Cronon essentially simplifies the argument to explain how our construction of narrative deeply matters. He describes how we take a group of events or facts and then construct them in different ways to make new meanings of the past, yet in doing so we choose our own narrative by deciding what events or facts we use and also the ones we leave out. Interestingly, it ends up creating a sort of narrative arc where the story has its ups and downs but usually ends up in two categories; either a progressive story or a declensionist one. In my brief two years as a history major, I haven’t necessarily thought of historical narrative this way but it makes sense and Cronon does a very good job and detailing how it happens.

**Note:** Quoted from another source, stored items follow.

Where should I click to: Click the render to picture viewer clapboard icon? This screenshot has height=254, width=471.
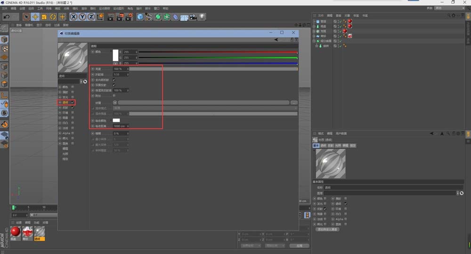[x=120, y=17]
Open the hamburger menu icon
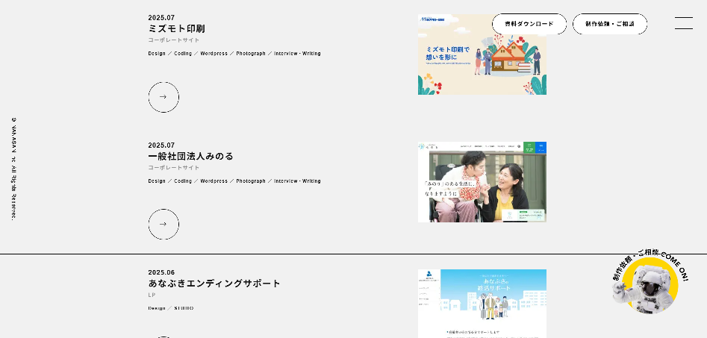This screenshot has width=707, height=338. coord(683,23)
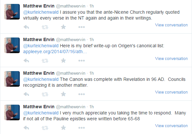Retweet the Origen's canonical list tweet
Image resolution: width=192 pixels, height=134 pixels.
45,61
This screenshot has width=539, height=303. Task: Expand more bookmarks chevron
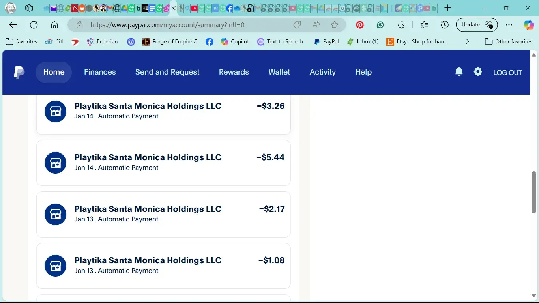468,41
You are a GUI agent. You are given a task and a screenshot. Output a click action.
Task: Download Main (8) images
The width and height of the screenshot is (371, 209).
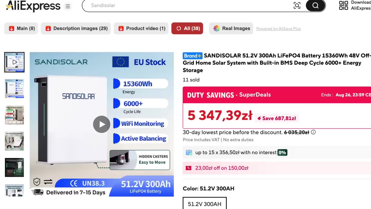click(21, 28)
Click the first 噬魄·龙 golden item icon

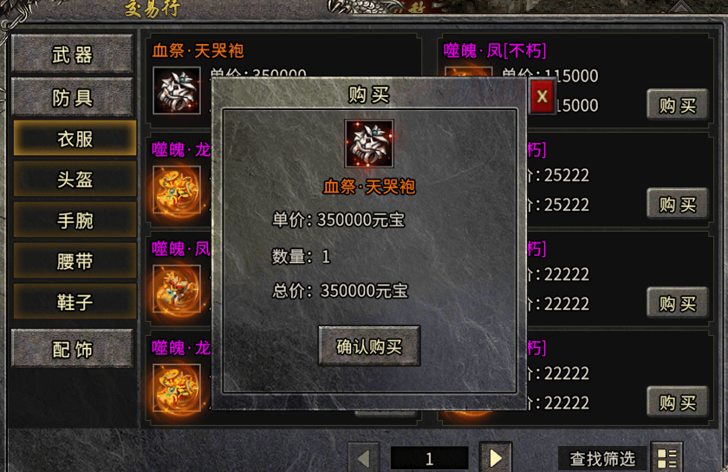pyautogui.click(x=177, y=190)
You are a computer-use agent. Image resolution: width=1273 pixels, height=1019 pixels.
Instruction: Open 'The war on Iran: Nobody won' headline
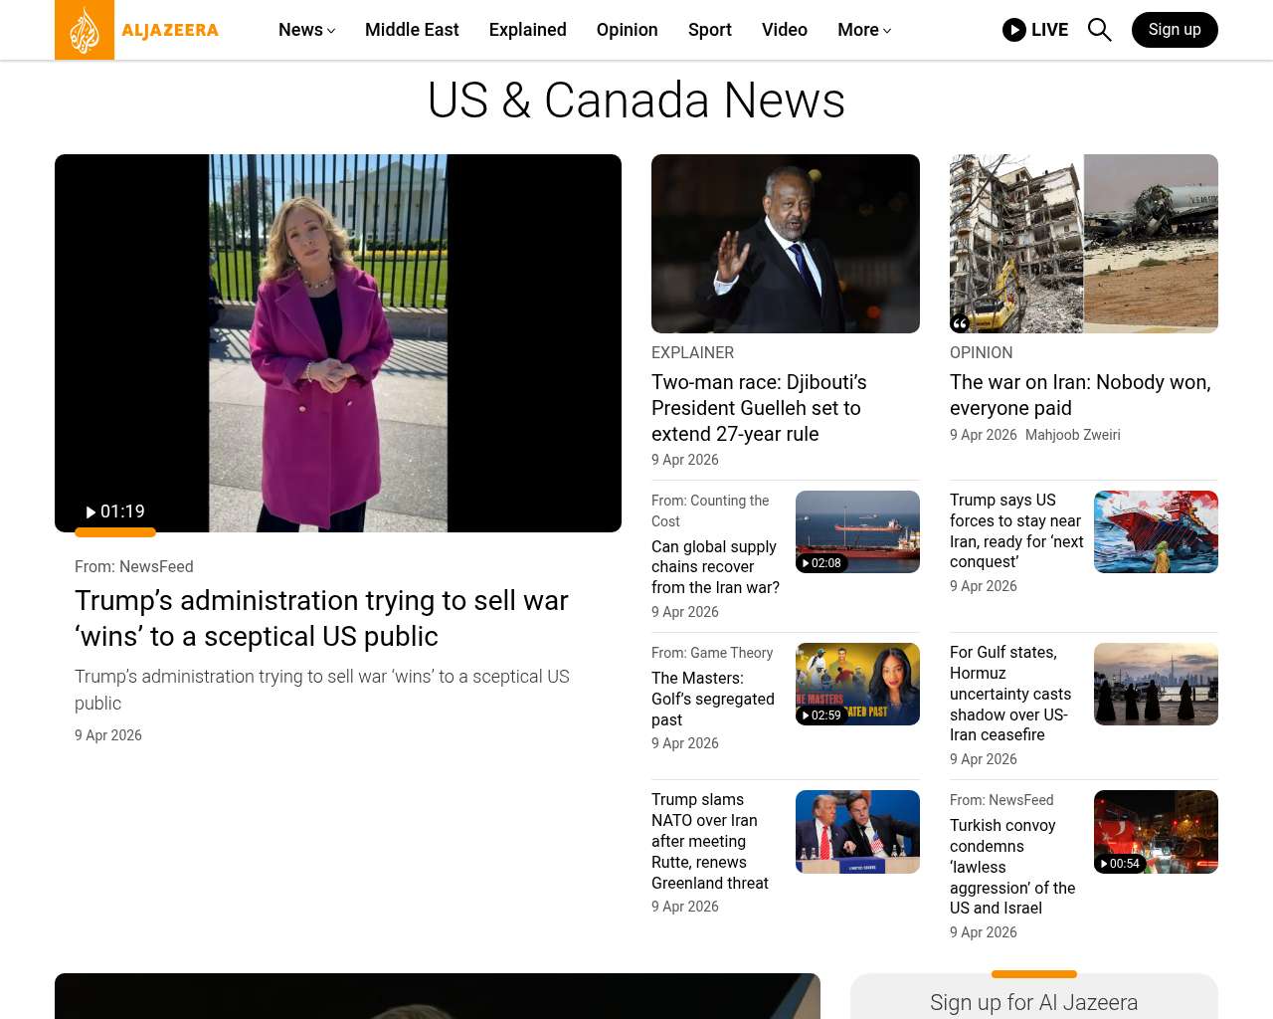pos(1079,395)
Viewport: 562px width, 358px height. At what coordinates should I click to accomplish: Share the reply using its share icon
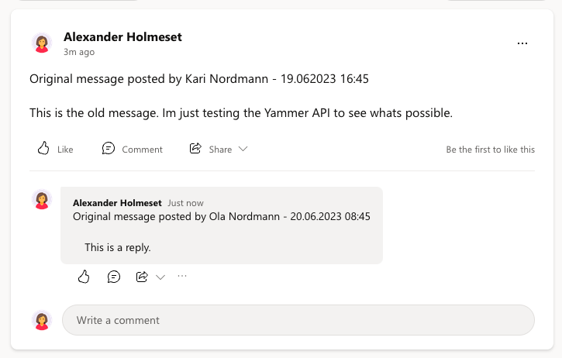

To expand on his thesis explaining these two end results, Cronon uses the comparison between Paul Bonnifield’s and Donald Worster’s works on the Dust Bowl. Both studied essentially the same works, used the same sources, had the same framework but concluded to completely different things:  natural vs. human disaster in the Dust Bowl; human triumph vs. human failure. That’s the cool thing about history; you can view the exact same thing as someone else but come up with a totally different analysis. In this case, Cronon advocates the progressive route or the declensionist one. The two authors ended up with completely different stories of the Great Plains where one described human triumph and courage while the other described human failure and the faults of capitalism. This simply point by Cronon was pieced together brightly and made for a thesis that really stuck.

Along with that, Cronon made another point that I thought was important; the narrative trajectory matters. He talks about the influence of the beginning, middle and end of a narrative and how the stop and start points completely shape the narrative and the meaning it creates. For example, if you stop a story in 1950 rather than 2000, the story takes on a different narrative and tells a different story. It was interesting how he clarified that with the trajectory of your story, you ultimately shape the narrative and the result of your work. Similarly, Sherwood mentions that the diversity of this narrative is what makes it history and what leads it into the future. Like Cronon, he explains that limiting the narrative instead of diversifying it hurts history and storytelling. Overall, a must read scholarship for historians.